/---

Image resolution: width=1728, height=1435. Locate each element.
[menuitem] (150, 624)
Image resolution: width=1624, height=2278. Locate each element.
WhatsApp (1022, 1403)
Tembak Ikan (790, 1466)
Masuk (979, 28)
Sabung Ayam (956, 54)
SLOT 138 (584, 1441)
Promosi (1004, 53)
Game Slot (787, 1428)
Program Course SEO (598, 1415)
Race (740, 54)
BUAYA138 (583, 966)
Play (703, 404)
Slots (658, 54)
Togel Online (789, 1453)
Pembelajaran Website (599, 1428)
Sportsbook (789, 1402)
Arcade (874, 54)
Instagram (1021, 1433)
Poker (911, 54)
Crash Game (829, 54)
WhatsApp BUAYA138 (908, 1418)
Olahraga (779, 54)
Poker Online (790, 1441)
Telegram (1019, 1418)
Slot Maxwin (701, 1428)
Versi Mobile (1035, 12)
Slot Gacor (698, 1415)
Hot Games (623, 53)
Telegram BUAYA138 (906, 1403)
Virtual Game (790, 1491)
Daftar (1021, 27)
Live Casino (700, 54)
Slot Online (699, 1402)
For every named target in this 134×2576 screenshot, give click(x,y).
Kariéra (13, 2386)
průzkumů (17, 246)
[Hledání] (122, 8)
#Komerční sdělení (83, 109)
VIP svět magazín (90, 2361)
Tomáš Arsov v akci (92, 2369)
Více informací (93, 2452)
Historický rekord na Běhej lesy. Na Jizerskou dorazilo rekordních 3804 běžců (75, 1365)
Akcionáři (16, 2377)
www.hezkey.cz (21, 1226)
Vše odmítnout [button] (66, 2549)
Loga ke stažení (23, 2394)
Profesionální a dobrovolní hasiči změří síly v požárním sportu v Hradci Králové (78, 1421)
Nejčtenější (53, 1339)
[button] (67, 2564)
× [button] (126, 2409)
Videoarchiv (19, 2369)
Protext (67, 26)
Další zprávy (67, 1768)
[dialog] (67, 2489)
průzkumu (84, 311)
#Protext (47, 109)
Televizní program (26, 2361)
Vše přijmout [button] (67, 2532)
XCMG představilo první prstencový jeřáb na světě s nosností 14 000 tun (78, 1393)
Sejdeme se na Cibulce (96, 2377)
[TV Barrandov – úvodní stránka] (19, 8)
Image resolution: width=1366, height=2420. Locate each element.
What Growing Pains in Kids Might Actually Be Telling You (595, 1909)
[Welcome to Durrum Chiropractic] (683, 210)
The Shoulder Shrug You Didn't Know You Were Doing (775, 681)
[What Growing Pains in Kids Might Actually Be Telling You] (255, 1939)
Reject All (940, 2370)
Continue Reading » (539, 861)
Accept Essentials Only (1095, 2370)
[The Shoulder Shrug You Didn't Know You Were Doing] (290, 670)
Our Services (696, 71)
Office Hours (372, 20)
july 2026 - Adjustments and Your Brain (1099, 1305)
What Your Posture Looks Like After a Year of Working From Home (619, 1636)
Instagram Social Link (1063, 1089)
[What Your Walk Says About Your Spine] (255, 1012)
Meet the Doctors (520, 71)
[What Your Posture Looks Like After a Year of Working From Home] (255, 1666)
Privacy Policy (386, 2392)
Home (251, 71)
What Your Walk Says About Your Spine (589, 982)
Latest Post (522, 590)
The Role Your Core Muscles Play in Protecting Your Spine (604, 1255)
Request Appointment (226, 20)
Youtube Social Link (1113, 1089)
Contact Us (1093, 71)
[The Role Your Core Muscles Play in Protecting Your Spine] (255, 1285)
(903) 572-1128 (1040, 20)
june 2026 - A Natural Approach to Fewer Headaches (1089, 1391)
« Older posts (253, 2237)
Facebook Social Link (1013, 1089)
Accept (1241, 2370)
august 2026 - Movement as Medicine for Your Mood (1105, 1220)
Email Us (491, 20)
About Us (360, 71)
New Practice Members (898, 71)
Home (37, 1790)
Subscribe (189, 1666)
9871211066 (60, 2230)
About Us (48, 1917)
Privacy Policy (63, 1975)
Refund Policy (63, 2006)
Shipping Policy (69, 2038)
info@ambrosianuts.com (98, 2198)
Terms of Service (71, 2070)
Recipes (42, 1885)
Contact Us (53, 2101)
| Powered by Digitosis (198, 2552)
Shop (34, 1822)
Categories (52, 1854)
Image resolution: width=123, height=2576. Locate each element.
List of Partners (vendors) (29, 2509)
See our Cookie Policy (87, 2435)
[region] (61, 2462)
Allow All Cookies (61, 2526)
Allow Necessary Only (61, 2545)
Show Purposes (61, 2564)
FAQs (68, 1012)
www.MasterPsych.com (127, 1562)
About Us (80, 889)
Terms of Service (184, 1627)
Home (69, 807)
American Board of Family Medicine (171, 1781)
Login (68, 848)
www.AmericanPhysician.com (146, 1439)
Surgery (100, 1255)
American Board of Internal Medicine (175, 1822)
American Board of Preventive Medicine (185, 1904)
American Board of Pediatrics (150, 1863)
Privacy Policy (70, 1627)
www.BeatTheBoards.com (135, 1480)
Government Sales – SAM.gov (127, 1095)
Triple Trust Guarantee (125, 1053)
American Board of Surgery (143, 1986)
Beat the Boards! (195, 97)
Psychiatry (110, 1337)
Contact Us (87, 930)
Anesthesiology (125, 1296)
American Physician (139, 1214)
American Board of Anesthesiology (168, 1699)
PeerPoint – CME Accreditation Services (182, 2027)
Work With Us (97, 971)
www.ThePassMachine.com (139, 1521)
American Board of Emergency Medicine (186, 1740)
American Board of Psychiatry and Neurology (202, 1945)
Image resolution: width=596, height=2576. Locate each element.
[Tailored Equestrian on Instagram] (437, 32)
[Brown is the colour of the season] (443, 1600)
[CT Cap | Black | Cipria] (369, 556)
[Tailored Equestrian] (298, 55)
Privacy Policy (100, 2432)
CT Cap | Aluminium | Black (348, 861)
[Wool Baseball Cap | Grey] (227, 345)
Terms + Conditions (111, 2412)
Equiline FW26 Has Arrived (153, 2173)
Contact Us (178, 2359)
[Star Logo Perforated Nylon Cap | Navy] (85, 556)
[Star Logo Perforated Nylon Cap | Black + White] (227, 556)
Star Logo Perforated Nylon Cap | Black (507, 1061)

\---

The range runs from the line with "American Board of Preventive" up to and including the line with "American Board of Surgery (143, 1986)" in the listing above; please write out exactly those lines and nothing more.

> Result of this task
American Board of Preventive Medicine (185, 1904)
American Board of Pediatrics (150, 1863)
Privacy Policy (70, 1627)
www.BeatTheBoards.com (135, 1480)
Government Sales – SAM.gov (127, 1095)
Triple Trust Guarantee (125, 1053)
American Board of Surgery (143, 1986)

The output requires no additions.